◆ **課題**
「Viewport: 1434px width, 840px height.」を含む行から始まりレコードの末尾で終わる部分を、「back arrow」を「return arrow」に差し替えたうえで、ほかは一切変えずに書き直してください。画像は答えに含めないでください。

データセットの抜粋
:::::

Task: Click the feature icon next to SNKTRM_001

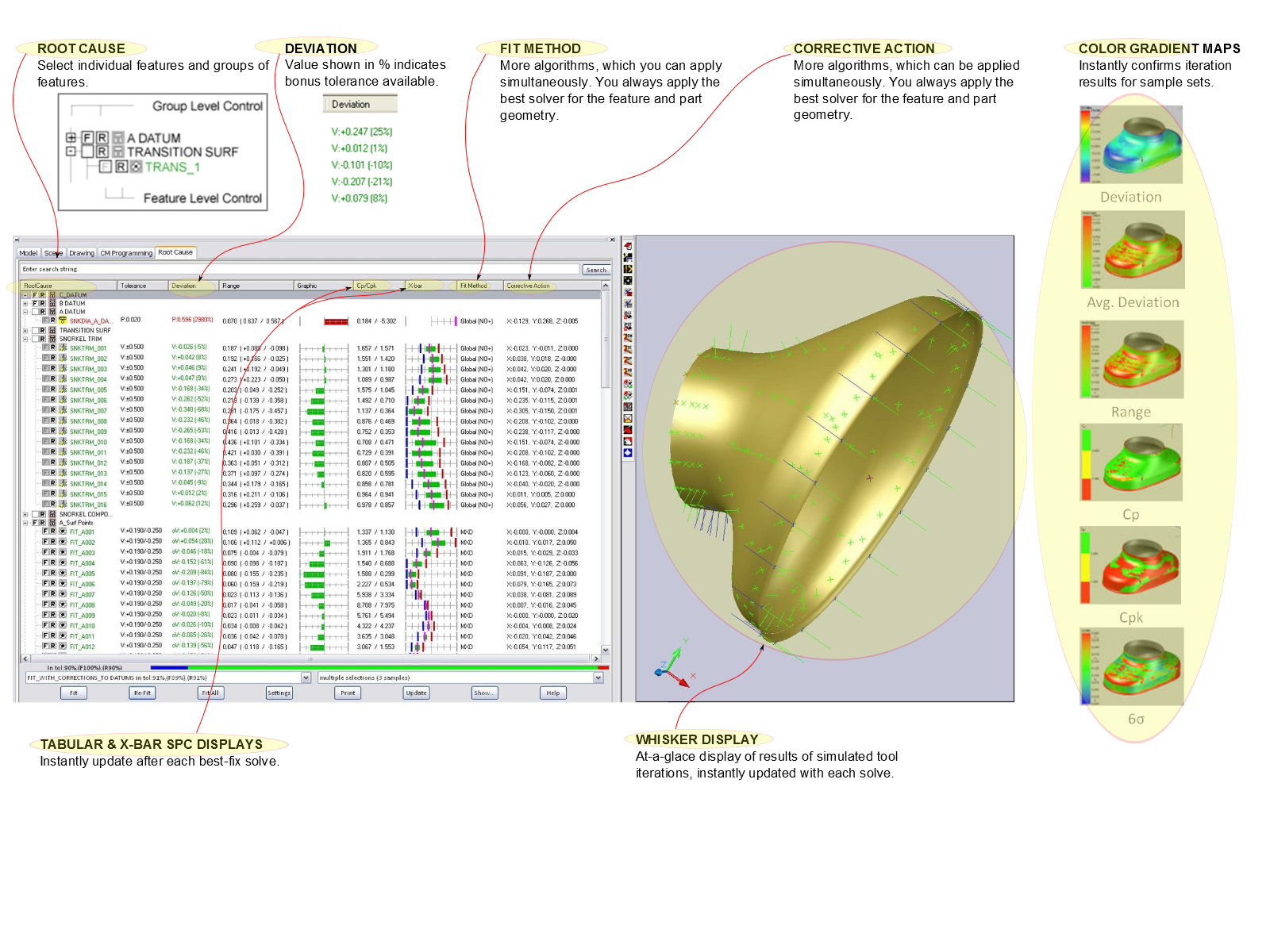Action: click(x=63, y=348)

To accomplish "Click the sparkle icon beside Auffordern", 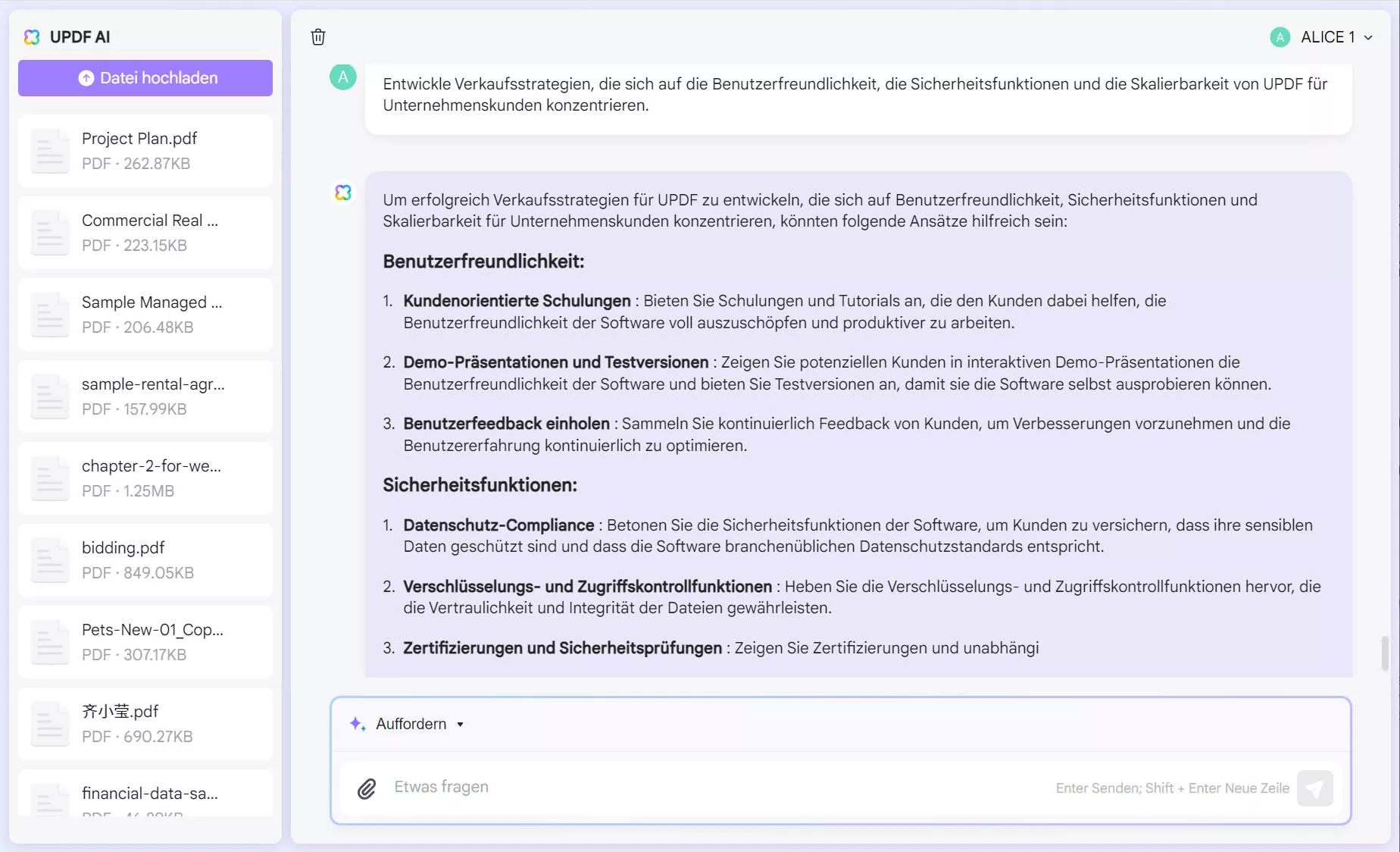I will tap(357, 724).

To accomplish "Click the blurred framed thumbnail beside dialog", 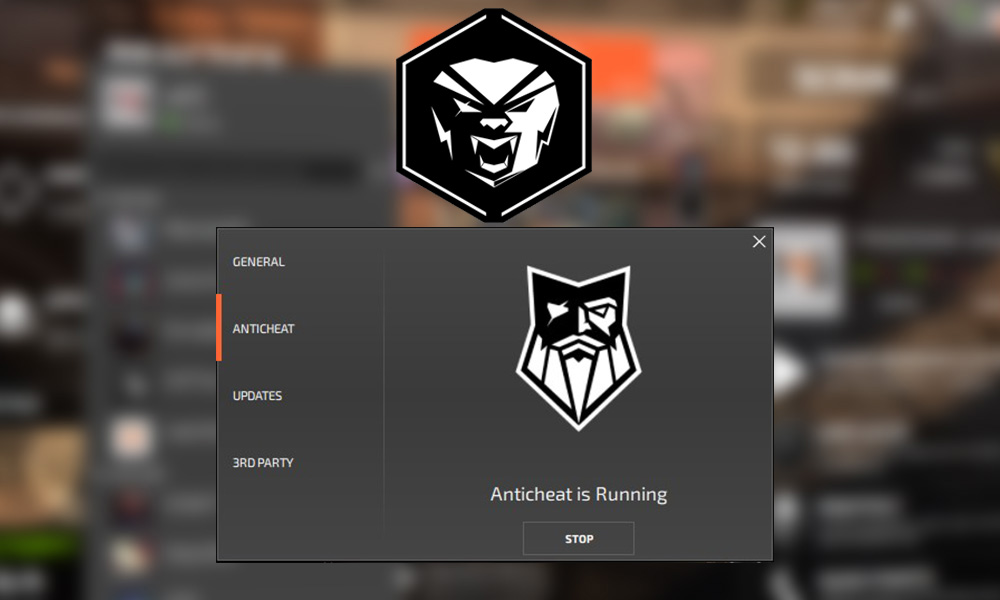I will pos(805,270).
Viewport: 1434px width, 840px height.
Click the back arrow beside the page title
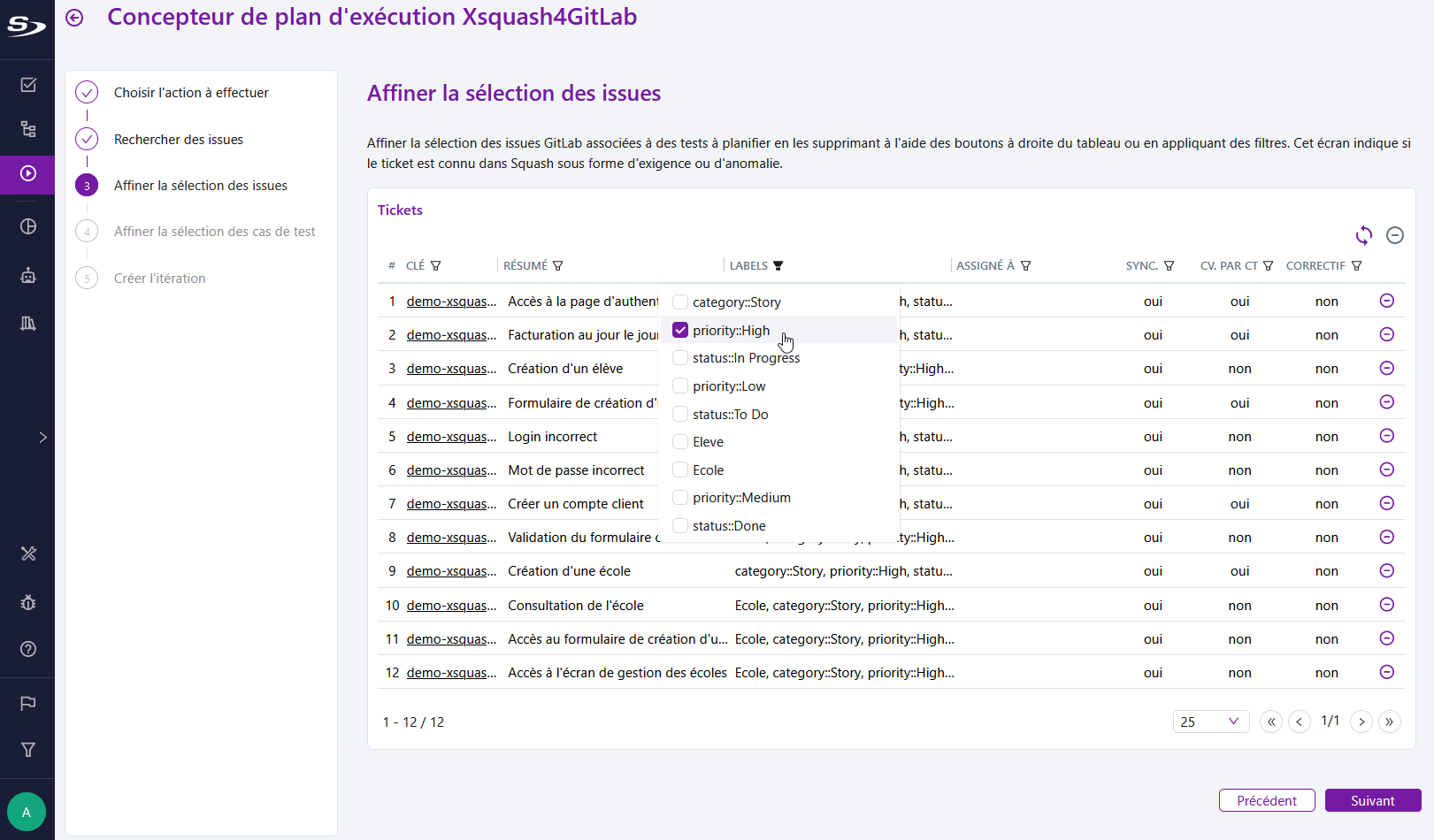click(75, 18)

:::::

◆ **完成した課題**
Viewport: 1434px width, 840px height.
Click the return arrow beside the page title
click(75, 18)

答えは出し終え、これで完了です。